A University of California (UC) task force has been formed to determine how to move forward with the institution’s partnership with the Dignity Health system after the organization’s reached an impasse over Dignity Health’s religious policies on limiting reproductive healthcare, LGBTQ healthcare, and end of life care.
The expansion of the partnership between UC San Francisco (UCSF) and Dignity, a Catholic hospital system, was previously called off because of the impasse. However, according to The Aggie, the UC system formed the Working Group on Comprehensive Access (WGCA) to determine how to best affiliate with healthcare systems such as Dignity. The task force is meant to create policy recommendations to help ensure the values of the UC system do not conflict with affiliate systems.
However, the WGCA, formed in August 2019, has not been able to reach a consensus so instead it presented two options for moving forward. Option 1 would “allow affiliations to continue with healthcare systems that might deny people care on the basis of the hospital sponsor’s religious doctrine, while the second option would discourage the continued affiliation.
Back in April of 2019, a petition opposing UCSF’s proposed expanded affiliation with Dignity Health gained over 1,500 signatures from UCSF’s doctors and hospital staff. The petition stated that the expanded partnership would hurt “the UCSF value of providing equitable care to all of our patients, irrespective of sexual orientation or gender identity.” The petition notes that Dignity’s policies would inhibit doctors to provide their patients with the best health care options available, because of the limitations set by the hospital’s religious doctrine.
Dignity Health and other Catholic hospital systems follow the Ethical and Religious Directives (ERDs) set by the U.S. Conference of Catholic Bishops (USCCB), not by medical professionals. Dignity Health operates by the ERDs at 17 out of 31 of their hospitals.

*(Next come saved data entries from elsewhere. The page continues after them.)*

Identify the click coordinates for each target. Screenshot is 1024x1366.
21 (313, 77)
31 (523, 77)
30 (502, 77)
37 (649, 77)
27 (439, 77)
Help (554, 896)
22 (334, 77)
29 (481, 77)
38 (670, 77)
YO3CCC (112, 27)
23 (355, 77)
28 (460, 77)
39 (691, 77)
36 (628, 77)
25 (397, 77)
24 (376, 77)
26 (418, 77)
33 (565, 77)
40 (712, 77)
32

The Aggie explains:
“The ERDs do not allow the prescription of any FDA-approved methods for preventing pregnancy including sterilization, elective abortion; assistive reproductive technology such as in-vitro fertilization (IVF) or the use of a surrogate for pregnancy; gender-affirming care such as hormone replacement therapy or surgery or physician-assisted aid in dying.”
As always with restrictive policies such as these, the most affected parties are women, transgender people, and same-gender couples seeking in vitro fertilization. In 2019, Evan Minton, a transgender man, sued Dignity Health when the hospital canceled his hysterectomy after learning of his gender identity. Minton’s legal team, which includes representation from the ACLU, said that hospitals should not be able to “pick and choose” the care they offer to patients. An appeals court ruled last year that Minton’s case could proceed. The ACLU Foundations of California and the National Health Law Program have an ongoing campaign, “All Care Everywhere,” to challenge the mistreatment vulnerable patients, like transgender people, receive at Catholic hospitals.
Vanessa Jacoby is a member of the WGCA and a doctor specializing in obstetrics and gynecology. She believes the ERDs are clearly discriminatory to women and transgender people. She said of the affiliation:
“When I’m considering a healthcare decision, if one of the harms is discrimination against any group, but in this case discrimination against women and against LGBT people and against transgender patients […] that, to me, overwhelms any potential benefit. I don’t believe UC should violate our anti-discrimination policies, no matter what the potential benefits are.”
The Working Group on Comprehensive Access’ inability to find a way forward for a partnership between the University of California and Dignity Health is but one example of the conflict between religious providers and secular healthcare. Catholic health systems control one in six hospital beds, and are often the only location for treatment in some rural areas. But patients should not have to risk being treated by people who adhere to guidelines from the bishops that, in too many cases, ignore reality. Every patient should be treated according to actual science and medical best practices, an approach the Catholic intellectual tradition which is so focused on reason complementing faith can readily support.